[Dataset entries]
━━━━
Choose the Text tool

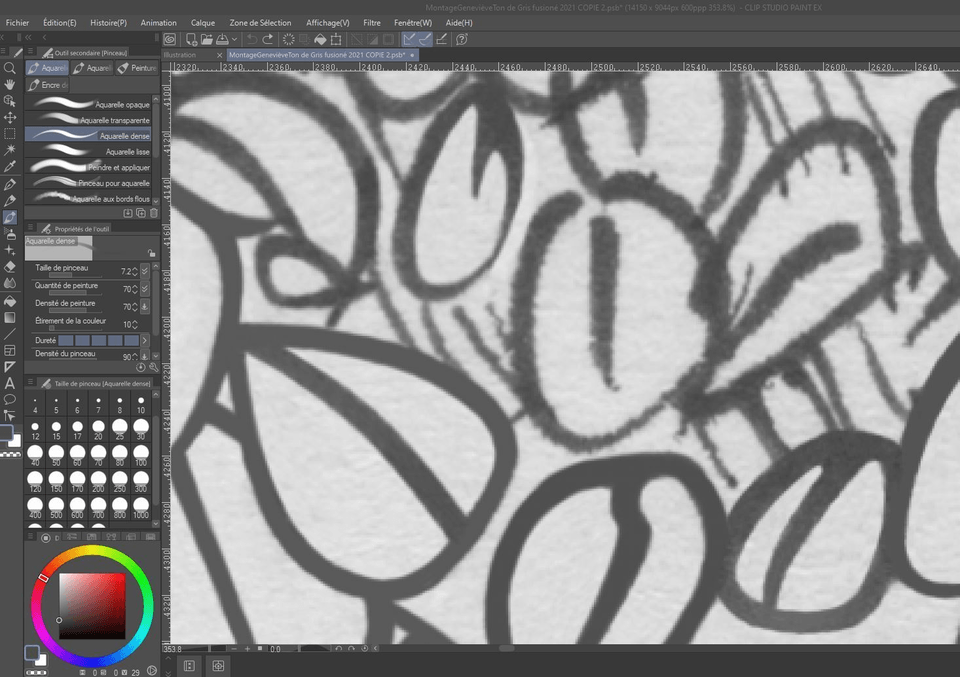pyautogui.click(x=10, y=382)
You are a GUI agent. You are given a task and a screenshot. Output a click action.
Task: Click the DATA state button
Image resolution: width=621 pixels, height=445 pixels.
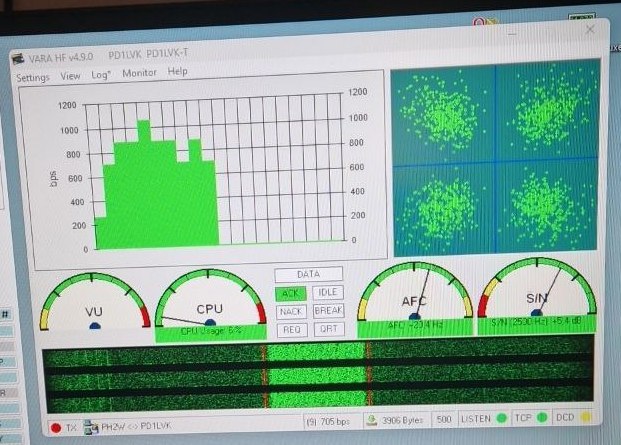pyautogui.click(x=309, y=274)
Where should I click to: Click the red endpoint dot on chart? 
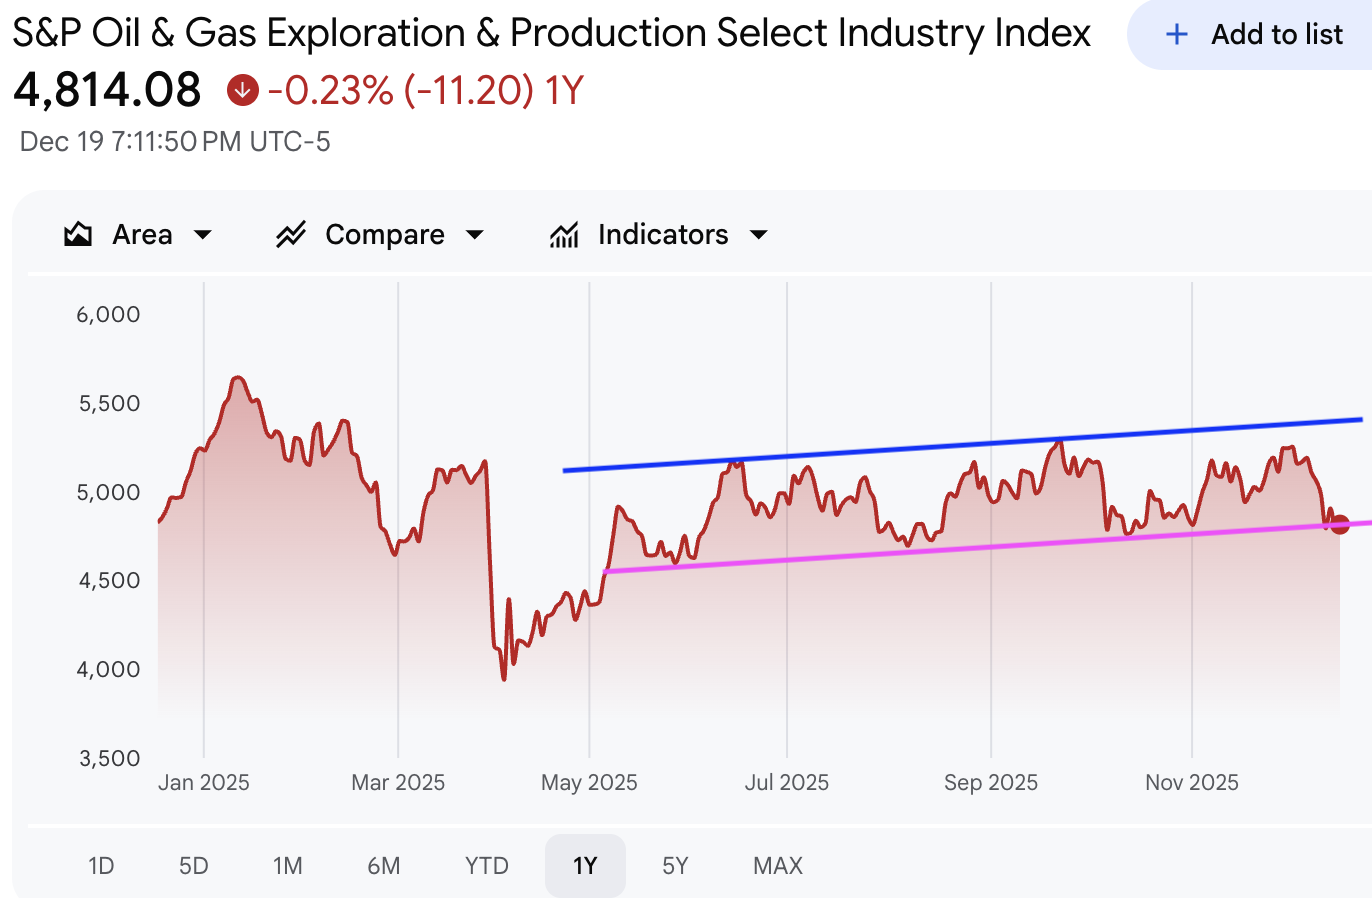[1340, 524]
━━━━
**Task statement**
Only the lines from the one that contains "Where should I" through the last line of the records may appear in the answer, retyped exactly and with no pictures.

**Answer box**
Where should I click to: Click the red endpoint dot on chart? 
[1340, 524]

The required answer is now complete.